His departure opened the door for Tomlin, although no one, not even Dan Rooney, realized it at the time. He employed two able assistants from which he thought he would pick Cowher's successor. But one departed -- Ken Whisenhunt who, ironically, led the Cardinals on Sunday night -- and the other, Russ Grimm, didn't measure up to an interview Rooney granted a young man he'd only heard rumor of in Minnesota, Tomlin.

Rooney and his lieutenants brought Tomlin in for a second round of interviews and they refused to allow his youth or skin color to blind them to his intellect and strong will. Tomlin was a triple threat in the phraseology of late blues-and-jazz songstress Nina Simone: young, gifted and black.

So, coincidentally, as Tony Dungy and Lovie Smith prepared to kick off as the first black head coaches to meet in a Super Bowl, Rooney announced the signing of Tomlin as his family's team's new coach. Tomlin's ascendency made him no less an underdog to win the NFL's biggest prize Sunday night than the Cardinals.

But at just 36 years old, Tomlin did just that, becoming the youngest coach to take the Vince Lombardi Trophy. No less significant, he also became the second black coach to win the Super Bowl, following Dungy, his original NFL mentor when Dungy headed up Tampa Bay.

Tomlin also cemented for some time the Steelers' reputation as the best NFL franchise, what with a record six Super Bowl titles now.

"I'm very blessed to be hired by the Rooney family," Tomlin said Sunday. "They [the Rooneys] took a chance on a 34-year-old coach with not a long resume.

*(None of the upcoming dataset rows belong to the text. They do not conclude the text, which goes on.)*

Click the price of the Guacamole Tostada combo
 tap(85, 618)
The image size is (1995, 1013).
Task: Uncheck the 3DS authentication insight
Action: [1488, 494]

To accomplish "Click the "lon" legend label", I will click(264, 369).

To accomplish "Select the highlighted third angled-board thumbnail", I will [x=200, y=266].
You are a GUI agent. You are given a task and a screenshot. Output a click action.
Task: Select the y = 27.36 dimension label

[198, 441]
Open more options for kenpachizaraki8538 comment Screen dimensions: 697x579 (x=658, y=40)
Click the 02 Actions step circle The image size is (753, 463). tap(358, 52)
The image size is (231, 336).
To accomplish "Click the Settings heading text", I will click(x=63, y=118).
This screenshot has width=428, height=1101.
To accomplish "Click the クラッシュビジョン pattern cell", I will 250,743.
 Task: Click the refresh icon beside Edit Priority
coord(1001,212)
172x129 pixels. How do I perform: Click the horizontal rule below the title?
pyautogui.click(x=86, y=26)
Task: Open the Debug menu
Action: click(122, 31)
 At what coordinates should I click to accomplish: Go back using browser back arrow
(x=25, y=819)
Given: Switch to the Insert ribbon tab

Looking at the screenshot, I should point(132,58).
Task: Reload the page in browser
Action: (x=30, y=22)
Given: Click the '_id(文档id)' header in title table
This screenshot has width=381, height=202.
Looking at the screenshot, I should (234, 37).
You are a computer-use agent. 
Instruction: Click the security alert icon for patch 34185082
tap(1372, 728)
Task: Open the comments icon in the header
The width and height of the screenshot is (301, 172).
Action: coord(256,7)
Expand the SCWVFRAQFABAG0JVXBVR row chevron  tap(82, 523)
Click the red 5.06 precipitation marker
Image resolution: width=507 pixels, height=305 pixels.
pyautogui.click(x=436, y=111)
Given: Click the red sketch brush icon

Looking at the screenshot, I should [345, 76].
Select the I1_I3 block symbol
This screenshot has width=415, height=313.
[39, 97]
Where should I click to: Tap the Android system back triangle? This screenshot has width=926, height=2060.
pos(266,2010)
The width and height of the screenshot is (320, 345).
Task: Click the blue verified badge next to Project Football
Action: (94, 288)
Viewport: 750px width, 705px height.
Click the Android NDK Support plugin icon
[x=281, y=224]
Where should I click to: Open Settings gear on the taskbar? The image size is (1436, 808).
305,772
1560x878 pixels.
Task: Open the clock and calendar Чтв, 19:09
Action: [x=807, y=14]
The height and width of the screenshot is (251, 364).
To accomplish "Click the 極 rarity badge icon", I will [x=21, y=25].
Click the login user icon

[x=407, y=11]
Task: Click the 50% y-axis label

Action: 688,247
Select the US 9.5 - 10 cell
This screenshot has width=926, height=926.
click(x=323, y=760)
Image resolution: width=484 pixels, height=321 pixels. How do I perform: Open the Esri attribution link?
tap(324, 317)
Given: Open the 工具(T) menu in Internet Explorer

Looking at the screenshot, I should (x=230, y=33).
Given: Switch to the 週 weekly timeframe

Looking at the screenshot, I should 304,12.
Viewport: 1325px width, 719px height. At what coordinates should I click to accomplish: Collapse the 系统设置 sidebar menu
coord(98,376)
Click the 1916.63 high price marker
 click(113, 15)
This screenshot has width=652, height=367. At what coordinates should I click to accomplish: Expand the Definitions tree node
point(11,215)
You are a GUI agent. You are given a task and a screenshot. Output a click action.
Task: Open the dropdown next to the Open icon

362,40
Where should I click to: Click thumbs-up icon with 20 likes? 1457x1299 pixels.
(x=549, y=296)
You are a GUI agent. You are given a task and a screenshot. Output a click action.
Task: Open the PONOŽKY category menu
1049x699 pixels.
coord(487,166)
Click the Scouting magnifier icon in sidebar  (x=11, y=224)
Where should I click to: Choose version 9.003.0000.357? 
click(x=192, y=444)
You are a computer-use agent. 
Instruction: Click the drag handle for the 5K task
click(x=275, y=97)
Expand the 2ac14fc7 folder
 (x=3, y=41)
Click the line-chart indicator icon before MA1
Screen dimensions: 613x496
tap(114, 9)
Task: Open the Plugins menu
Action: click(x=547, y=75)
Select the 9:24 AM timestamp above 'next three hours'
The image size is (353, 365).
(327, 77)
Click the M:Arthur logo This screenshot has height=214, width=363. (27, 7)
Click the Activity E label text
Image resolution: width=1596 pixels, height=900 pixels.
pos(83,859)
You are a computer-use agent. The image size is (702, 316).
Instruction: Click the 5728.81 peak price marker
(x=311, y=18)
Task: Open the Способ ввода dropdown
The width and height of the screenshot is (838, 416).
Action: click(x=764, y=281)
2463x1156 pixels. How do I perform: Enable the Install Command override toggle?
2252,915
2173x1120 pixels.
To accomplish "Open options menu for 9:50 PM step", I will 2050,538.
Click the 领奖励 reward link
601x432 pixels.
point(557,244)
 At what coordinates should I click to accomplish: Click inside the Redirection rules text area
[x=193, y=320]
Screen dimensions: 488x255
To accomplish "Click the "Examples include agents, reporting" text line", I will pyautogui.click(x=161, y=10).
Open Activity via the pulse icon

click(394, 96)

They took a lot of criticism for it, and I took it personally."

How ridiculous.

The NFL would be a lot better place with a lot more thinking like the Rooney's. So would our society, for that matter.

- Kevin B. Blackistone is a panelist on ESPN's Around the Horn, the Shirley Povich Chair in Sports Journalism at the Philip Merrill College of Journalism at the University of Maryland, and a frequent sports opinionist on other outlets. A former award-winning sports columnist for The Dallas Morning News, he currently lives in Silver Spring, Md.